__YOUR INSTRUCTIONS__:
Give only the number of lines in the data below that contain the string "checkbox", matching case exactly.

__Items from a dataset__:
»»
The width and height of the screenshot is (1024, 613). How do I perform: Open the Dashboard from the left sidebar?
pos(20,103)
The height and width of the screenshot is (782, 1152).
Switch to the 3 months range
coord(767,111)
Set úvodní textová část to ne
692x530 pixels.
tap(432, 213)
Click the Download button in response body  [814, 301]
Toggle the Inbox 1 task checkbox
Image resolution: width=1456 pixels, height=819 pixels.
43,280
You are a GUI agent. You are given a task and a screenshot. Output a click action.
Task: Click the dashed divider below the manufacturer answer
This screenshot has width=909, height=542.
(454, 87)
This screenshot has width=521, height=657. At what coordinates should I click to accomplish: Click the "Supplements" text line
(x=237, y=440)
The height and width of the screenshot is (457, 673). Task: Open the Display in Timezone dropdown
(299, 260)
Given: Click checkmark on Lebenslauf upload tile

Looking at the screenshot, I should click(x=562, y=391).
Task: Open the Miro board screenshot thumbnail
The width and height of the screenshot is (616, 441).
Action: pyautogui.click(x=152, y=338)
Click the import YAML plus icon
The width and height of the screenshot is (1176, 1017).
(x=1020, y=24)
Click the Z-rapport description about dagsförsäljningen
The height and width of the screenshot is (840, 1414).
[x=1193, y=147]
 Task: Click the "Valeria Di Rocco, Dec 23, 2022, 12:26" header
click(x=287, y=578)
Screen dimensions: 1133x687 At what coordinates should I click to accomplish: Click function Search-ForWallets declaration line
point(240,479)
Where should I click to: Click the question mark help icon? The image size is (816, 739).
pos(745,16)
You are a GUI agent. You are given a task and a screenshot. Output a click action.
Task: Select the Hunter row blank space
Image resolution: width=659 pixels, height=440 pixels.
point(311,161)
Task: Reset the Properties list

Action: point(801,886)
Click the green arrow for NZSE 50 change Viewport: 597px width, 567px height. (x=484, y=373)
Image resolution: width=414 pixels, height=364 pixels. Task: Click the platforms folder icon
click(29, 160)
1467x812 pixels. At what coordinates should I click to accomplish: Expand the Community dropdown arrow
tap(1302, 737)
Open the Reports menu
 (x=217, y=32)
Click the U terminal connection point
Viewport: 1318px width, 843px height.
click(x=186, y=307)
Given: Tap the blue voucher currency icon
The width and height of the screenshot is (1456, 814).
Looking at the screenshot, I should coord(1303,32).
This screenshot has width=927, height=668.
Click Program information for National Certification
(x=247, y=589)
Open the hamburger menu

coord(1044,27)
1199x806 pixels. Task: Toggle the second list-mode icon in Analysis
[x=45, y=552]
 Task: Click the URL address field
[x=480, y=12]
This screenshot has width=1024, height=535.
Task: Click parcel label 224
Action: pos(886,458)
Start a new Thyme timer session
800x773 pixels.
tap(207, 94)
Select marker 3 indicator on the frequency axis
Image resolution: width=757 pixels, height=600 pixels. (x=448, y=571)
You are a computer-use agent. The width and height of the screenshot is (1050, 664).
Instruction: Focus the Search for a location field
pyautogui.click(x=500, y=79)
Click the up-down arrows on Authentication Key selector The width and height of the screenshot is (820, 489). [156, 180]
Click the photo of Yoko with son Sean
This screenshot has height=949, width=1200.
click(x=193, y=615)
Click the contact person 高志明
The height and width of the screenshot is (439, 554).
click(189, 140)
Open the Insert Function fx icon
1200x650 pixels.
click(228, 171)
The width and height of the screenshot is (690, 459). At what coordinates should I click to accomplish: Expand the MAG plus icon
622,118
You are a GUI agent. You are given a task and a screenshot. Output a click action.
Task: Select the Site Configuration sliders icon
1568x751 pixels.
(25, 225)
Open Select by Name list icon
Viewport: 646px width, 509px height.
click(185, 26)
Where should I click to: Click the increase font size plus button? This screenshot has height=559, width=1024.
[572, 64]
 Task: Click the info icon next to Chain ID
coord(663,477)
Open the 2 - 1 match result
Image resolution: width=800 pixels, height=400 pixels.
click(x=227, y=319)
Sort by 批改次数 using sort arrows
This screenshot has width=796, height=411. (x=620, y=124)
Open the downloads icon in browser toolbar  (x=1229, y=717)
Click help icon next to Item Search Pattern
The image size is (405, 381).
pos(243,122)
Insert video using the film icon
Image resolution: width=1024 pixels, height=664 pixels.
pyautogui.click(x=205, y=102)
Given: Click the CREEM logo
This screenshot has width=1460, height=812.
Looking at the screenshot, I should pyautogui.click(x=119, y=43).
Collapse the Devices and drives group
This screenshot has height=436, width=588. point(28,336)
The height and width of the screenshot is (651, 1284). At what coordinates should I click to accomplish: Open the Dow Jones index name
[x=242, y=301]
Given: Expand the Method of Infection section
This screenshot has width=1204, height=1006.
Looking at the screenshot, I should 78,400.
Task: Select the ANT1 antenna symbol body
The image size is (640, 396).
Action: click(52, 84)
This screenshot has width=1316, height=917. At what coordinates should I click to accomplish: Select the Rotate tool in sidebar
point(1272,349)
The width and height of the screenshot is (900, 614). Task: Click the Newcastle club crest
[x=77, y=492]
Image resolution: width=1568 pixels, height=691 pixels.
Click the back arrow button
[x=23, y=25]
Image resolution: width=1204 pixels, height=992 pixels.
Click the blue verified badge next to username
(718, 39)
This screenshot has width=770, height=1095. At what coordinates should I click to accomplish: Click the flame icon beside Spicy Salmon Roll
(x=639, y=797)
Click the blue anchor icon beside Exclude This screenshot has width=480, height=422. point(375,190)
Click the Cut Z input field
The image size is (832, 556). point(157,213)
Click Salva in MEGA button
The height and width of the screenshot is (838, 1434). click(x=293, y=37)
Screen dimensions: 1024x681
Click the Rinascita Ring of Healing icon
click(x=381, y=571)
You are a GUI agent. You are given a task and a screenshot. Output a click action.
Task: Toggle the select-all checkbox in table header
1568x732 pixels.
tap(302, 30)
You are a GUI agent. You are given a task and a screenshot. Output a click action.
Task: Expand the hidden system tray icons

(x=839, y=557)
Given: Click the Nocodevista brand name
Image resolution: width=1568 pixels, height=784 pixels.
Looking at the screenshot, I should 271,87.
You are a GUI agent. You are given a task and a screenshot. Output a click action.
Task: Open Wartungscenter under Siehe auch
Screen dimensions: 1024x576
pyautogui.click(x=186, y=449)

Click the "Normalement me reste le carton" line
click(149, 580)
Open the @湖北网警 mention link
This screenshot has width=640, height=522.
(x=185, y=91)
««
__WORKED ANSWER__:
2